Amsterdam Store Fokke Simonszstraat 10, 1017 TG Amsterdam , NL
- Handmade goods from local and international artisans.
- Handmade Gothic Arch Candles in an assortment of colors.
- The space hosts creative events and pop-ups.
Fokke Simonszstraat 10
WHAT WE LOVE
A makers collective showcasing goods from local and international artisans. We especially love the beautifully-hued beeswax Atelier Hop Arch Candles made by founder and shopkeeper, Sanne Hop. Sanne was inspired by the handmade dresses her talented grandmother made for her as a child, and the retailing heritage of her grandfather and parents, opened her own shop.
"It’s a makers collective, where I happily bring together small makers from all around the world, and where I present my own work too. Everything that is sold in the shop is handmade and has a bit of the heart and soul of the maker in them. All together I would say it’s a unique collection of beauty."

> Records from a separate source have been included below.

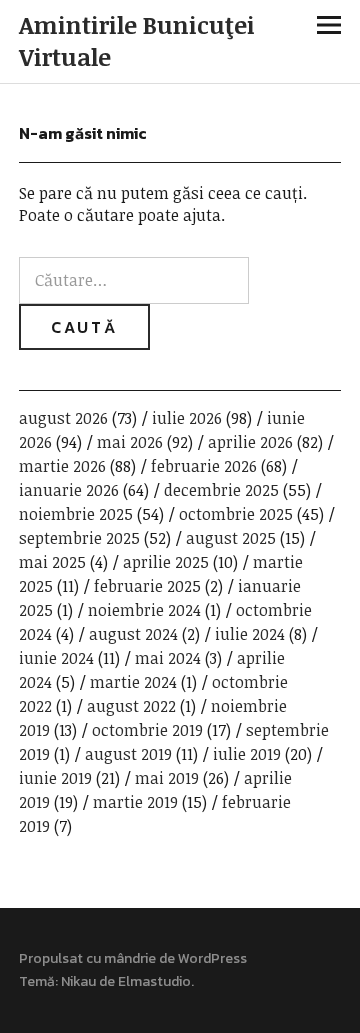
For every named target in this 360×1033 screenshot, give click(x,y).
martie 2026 (62, 466)
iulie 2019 (247, 754)
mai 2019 (167, 778)
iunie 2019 (55, 778)
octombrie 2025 (236, 514)
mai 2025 (52, 562)
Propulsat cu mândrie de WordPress (133, 958)
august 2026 (63, 418)
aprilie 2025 (166, 562)
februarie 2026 (204, 466)
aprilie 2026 (250, 442)
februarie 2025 (147, 586)
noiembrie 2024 (144, 610)
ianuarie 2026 (69, 490)
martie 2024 (133, 682)
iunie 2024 (56, 658)
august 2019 (128, 754)
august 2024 (133, 634)
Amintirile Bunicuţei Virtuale (137, 40)
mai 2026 (130, 442)
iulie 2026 (187, 418)
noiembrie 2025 (76, 514)
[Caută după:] (134, 280)
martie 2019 (135, 802)
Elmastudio (154, 981)
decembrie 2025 (221, 490)
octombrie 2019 (147, 730)
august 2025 (231, 538)
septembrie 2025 (79, 538)
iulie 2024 (250, 634)
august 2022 (131, 706)
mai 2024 (168, 658)
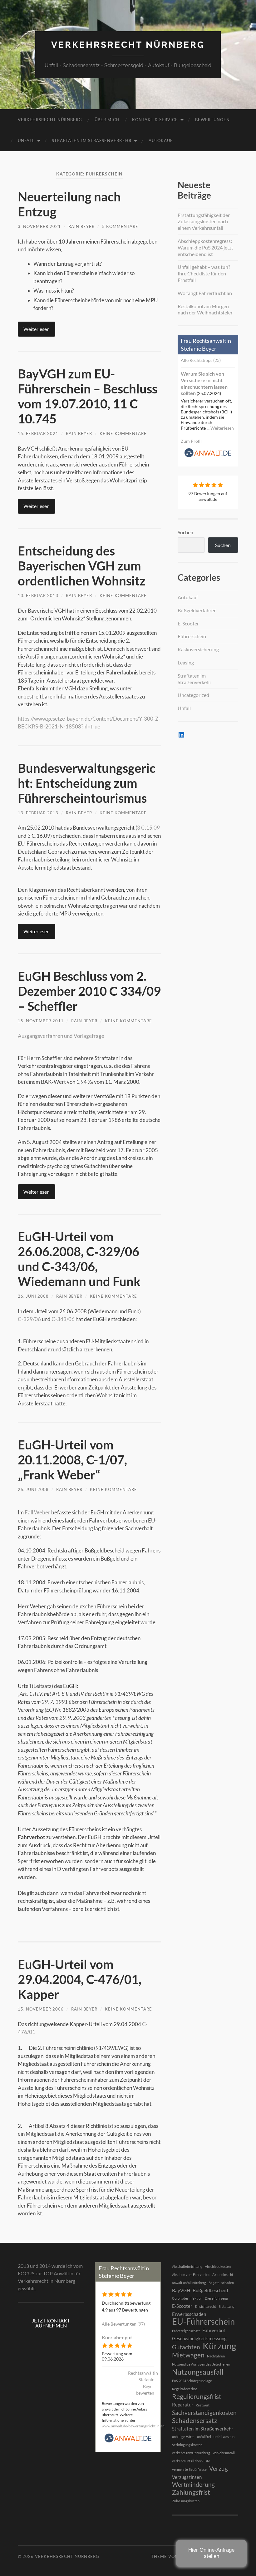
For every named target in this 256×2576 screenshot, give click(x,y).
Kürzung (219, 2346)
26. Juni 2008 (33, 1296)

What makes Atelier Hop so unique? It’s a makers collective, where I happily bring together small makers from all around the world, and where I present my own work too. Everything that is sold in the shop is handmade and has a bit of the heart and soul of the maker in them. All together I would say it’s a unique collection of beauty.
What are Atelier Hop’s “must-have” products? I sell a lot of my candles, my arch candles made of 100% beeswax. They are made from white beeswax, with tiny bits of beeswax color added to them. I sell them in my own shop and these days to other shops too.
Other than that I usually sell a lot of ceramics from various makers. I try to bring together a selection of local makers from the Netherlands to more international ones from the UK and US even, that my customers seem to really enjoy.
What inspired you to open Atelier Hop? Definitely it leads back to my grandmother, who was such a talented maker in her time. She could really sew anything one would ask for, and there was so much love in everything she created. I remember vividly how my grandmother would make me clothes when I was young. When I would see a coat or a dress I really admired, but my mother could not buy from a shop, I’d turn to my grandmother and ask her if she could make me one exactly like it. I suppose I didn’t completely understand how gifted and miraculous she was at the time. But I do now, and from that great and deeply felt appreciation of the handmade, I started my own shop.
What did you do before having your own shop? I mostly took care of our four children, a happy and appreciated period of my life for sure. Next to that I started doing some photography from home on the side. Instagram was a great opportunity for that, and it became the place where I connected with many small makers, often mothers like me. We shared values, developed a strong connection, sometimes even friendships evolved. And with a small group of makers I met here, I first started my shop. Those first people I started working with, are still part of my shop. The group of makers is ever growing though.
How has the pandemic changed your point of view on retail? I feel very thankful for the online community. People are more aware of what they buy and why they buy it. I think because of the pandemic and shops being closed, people were connecting more online, which logically made it more international. I still have lots of orders from all over the world, and I think and hope it will stay like this. It’s so wonderful to connect to people internationally.
WHAT THE SHOPKEEPER LOVES
Favorite local independent businesses?
Big & Belg, children's shop
Atelier Sukha clothing & home products
Timeless Linen, homeware and linen shop
Woodchuck, everything wood for the home.
Straw London based shop with vintage straw and homeware.
Labour And Wait timeless and functional products, London
Casa González & González timeless genuine and functional products for daily life
Tea + Kate, a curated selection for the home, Felixstowe
Rudy Jude, US based shop with plant dyed clothing.
ON THE FUTURE OF RETAIL
I think we are moving towards a greater appreciation of slowly, consciously made goods. People will buy less, but well-made products. When it comes down to food, clothing, homeware, I think there is a great tendency towards this at the moment. I really hope more and more independent shops will be able to be successful and add to the diversity.